Monday, March 31, 2008

Is Your Lawyer an SOB?

An acquaintance told me recently that he hired a particular attorney because he heard the attorney was an "SOB." That struck me as a rather odd requirement and got me to thinking, why would you want an SOB for an attorney?

If you were hiring a plumber would you want him to be an SOB?
If you were hiring an accountant would you want him to be an SOB?
Would you want an SOB for a son-in-law or a spouse? How about for a doctor?

What is an SOB? I picture someone who is rude, undependable, dishonest, and generally unlikeable. Why would you look for this in someone who is going to handle your money and act as your agent?

I think this is something we can rightfully blame on TV. We see rude, unethical, attorneys on TV who get great results for their clients. They are disrespectful to the judge and the opposing attorneys. Despite this, they always win and the client loves them. However, this is not the reality.
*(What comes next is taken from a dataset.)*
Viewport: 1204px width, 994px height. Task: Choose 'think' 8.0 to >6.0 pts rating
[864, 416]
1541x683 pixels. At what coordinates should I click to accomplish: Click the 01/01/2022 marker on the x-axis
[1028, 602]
I think it is important to understand what attorneys do for their clients, particularly in a medical malpractice case. At the end of the day, almost all medical malpractice cases are settled before going to trial. Prior to that, your attorney must work closely with the attorney representing the doctor or hospital. They must work together to obtain all the medical records, to take depositions of all the witnesses, to schedule hearings, and to generally get the case ready for trial. If this process is done by someone who is rude, dishonest, undependable and unlikeable, it is likely to be longer, more expensive, and less productive. Why would the opposing attorney want to cooperate with your SOB lawyer? If your lawyer acts like an SOB, the opposing attorney will likely assume a similar style and before long the entire process has degenerated into a petty school yard fight. This might make for good TV, but it doesn't help the client in the real world.

What your attorney should be doing is building a case that sends a message to the other side that, if this case goes to trial, you will win. He should also be contributing to an atmosphere that allows for open communication between both sides about whether the case should be settled. And finally, he should be able to get the other side to pay fair value for the case.
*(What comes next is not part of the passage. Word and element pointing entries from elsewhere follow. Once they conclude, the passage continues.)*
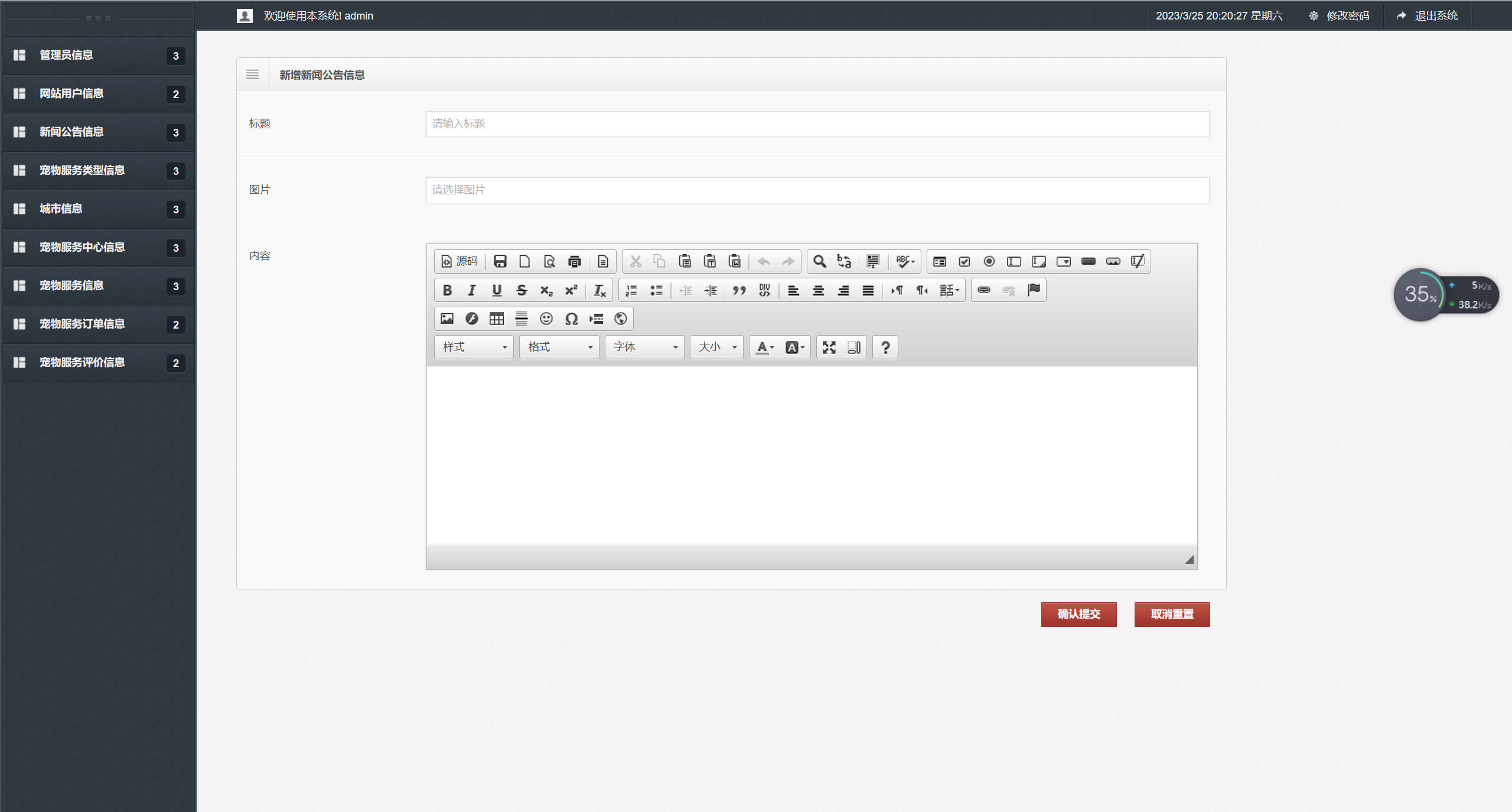Viewport: 1512px width, 812px height.
Task: Open the text color picker
Action: (x=765, y=347)
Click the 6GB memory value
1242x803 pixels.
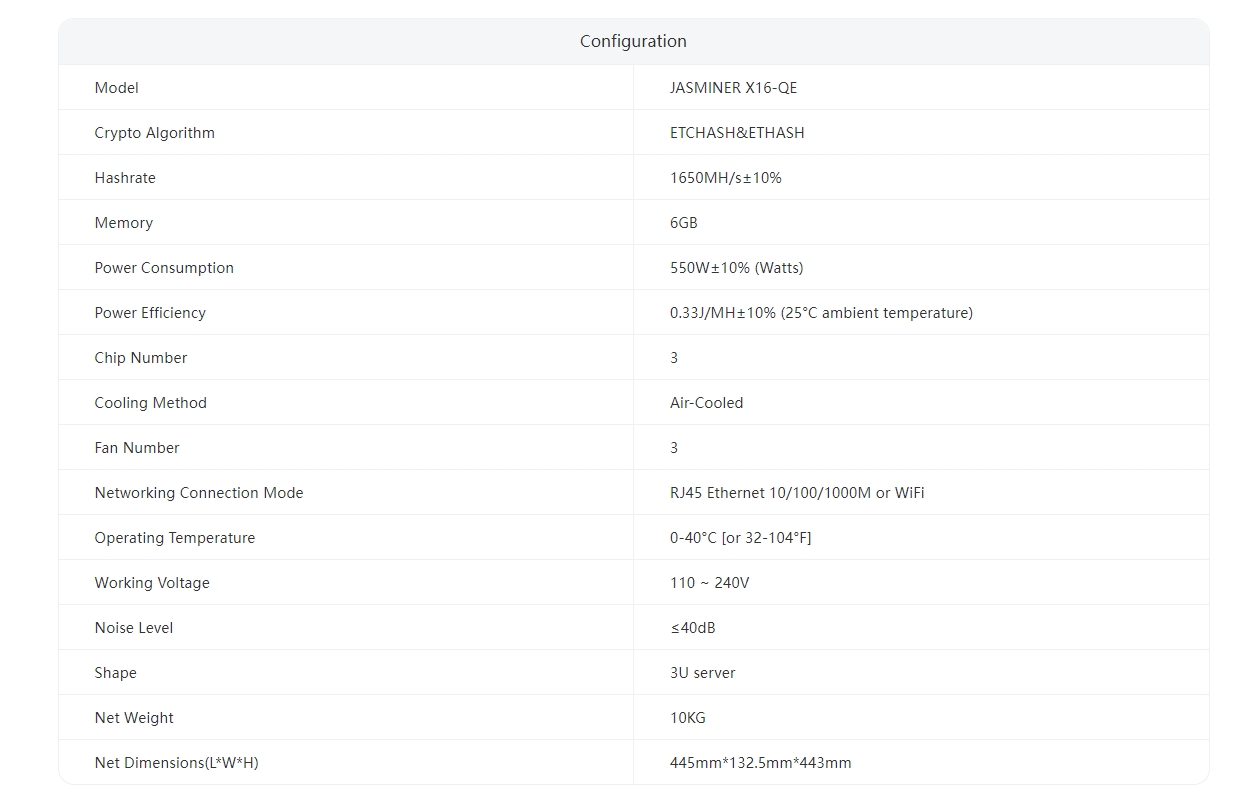click(x=683, y=223)
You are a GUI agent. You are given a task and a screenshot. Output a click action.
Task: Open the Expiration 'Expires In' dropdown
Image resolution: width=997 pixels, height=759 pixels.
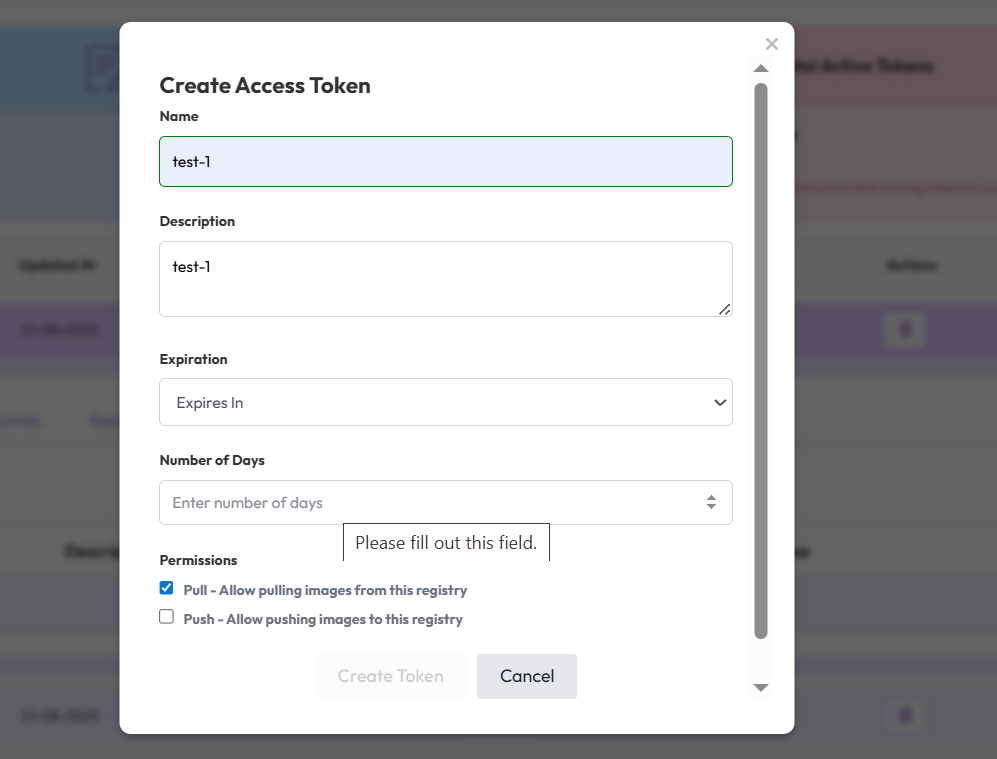pos(446,402)
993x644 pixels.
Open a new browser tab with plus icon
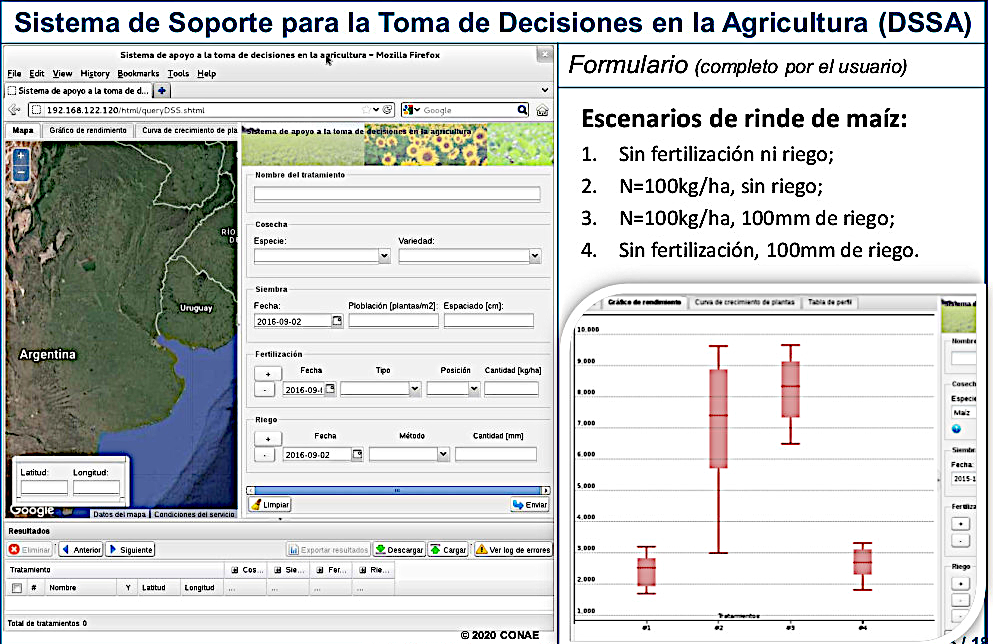[x=162, y=91]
Ask your self this question; If you were going to pay someone money for something, a car, a mowed lawn, anything, would you rather pay that money to someone you liked or disliked? Have you ever been in a situation where you would rather just not complete the transaction than have to deal with the other person anymore. Have you ever said, "I like the food at that restaurant, but the waiter was such a jerk, I'm never giving them any of my money again."

Well, I don't think it is any different when it comes to settling malpractice cases. It is going to be harder to get the other side to pay fair value for your case if they hate your lawyer, and by extension hate you. There comes a point when they would rather walk away from the transaction than put any money in the SOB lawyer's pocket.

I am not saying there are not good lawyers who are SOB's. I'm saying that if they are good lawyers who get good results for their clients, it is in spite of the fact they are SOB's and not because of it.


Duffy said...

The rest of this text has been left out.